In advertising, our version of conducting a scientific experiment is writing copy. This process involves creating a final product where the copy is able to assist in the overall effectiveness of an advertisement.
Where adding too much of a specific chemical can cause an explosion, forcing the creation of a new word or an inappropriate message can result in disaster. While I appreciate if you take my word for it, examples of good copy and bad copy do a better job of showing how crucial it is to display your message in the right light.
With a phrase that seemed to be resting in the cliche´ graveyard, the Shatto Milk Company was able to bring “I scream, you scream, we all scream for ice cream” back to life. One key aspect of successful copywriting is the ability to transform a previous idea into one of your own.
This advertisement was able to do so by changing the ending of the phrase into a joke.

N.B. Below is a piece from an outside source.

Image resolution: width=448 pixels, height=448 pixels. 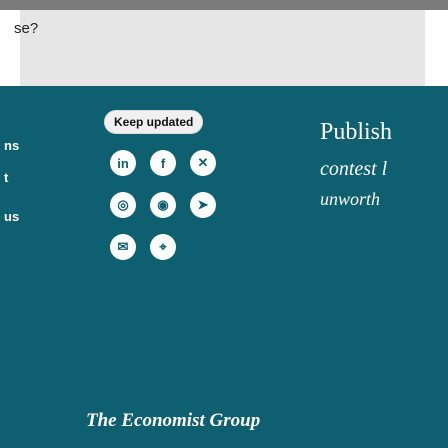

While the humor was one contributing factor of this advertisement being an example of good copy, there was more. This line was immediately followed by “Screamingly good ice cream”, providing the product with a catchy and effective tagline.
After the face palms and eye-rolls, let us see why this is bad copy. Regional Brazilian beer Boca Maldita seems to be suggesting that when life gives you lemons, have a beer. Further reinforcing how this is an ineffective advertisement is the tagline; “Some days you just want to forget.” When writing copy, the reaction from your target audience is one of your top if not the highest priority. Promoting drinking after an upsetting experience could lead to members of the audience to be enraged and stop buying your product.
As a marketing scientist, you are constantly putting ideas together to see how well they can convey your message. While no experiment is completed in one attempt, using the strategies of others as well as your previous ideas can help turn it into a success over time.